** Consigne **
Dans le fil de discussion sur l'import d'un carnet d'adresses Thunderbird, selon pascalformac, dans quel menu se trouve la fonction d'importation ? Répondez en une phrase, s'il vous plaît.

# importer mon carnet d'adresse thunderbird (PC) dans Mail



## Floredj (25 Novembre 2008)

Bonjour à tous,

je suis complètement novice sur mac!!
et oui, après plusieurs années sur PC j'ai fait le grand pas, et me voici donc avec mon mac book pro..

j'ai réussi à parametrer pas mal de choses sans problème, par contre, je n'arrive pas à ouvir mon carnet d'adresse Thunderbird (exporté en .ldif) du pc, à mail, sur mon mac.
il me dit qu'"aucune fiche importable n'a été trouvé", alors que le fichier pèse plusieurs ko...

je n'arrive pas à trouver de fonction importer, ni dans mail, ni dans le carnet d'adresse...
quelqu'un aurait il une idée ?

merci
amicalement


----------



## pascalformac (25 Novembre 2008)

bonjour 
des precisions d'entrée 
Mail n'a pas de carnet 
il se sert de celui du mac, carnet d'adresses ( dans applications)
qui a une fonction importation

voir l'aide du carnet 
et les fils sur import depuis Thunderbird


----------



## Floredj (25 Novembre 2008)

oui en effet, je me suis trompé, je parle bien du carnet d'adresse mac, l'application, sur laquel je ne trouve aucune fonction importer, ni aide, ni meme un moyen d'entrer manuellement un contact...
bizarre bizarre...


----------



## pascalformac (25 Novembre 2008)

ben tu devrais changer de lunettes !
et mieux  lire l'aide du carnet 

importer c'est au  menu  carnet / fichier 
Où  tu as  entre autres 
nouvelle fiche ( donc nouveau contact) ( command N)
et.... importer


----------



## Matt82 (25 Novembre 2008)

Floredj a dit:


> oui en effet, je me suis trompé, je parle bien du carnet d'adresse mac, l'application, sur laquel je ne trouve aucune fonction importer, ni aide, ni meme un moyen d'entrer manuellement un contact...

** Données recueillies **
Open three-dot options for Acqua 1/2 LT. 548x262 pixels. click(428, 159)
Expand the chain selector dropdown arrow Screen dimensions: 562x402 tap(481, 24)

** Résultat attendu **
La fonction d'importation se trouve dans le menu Fichier de l'application Carnet d'adresses.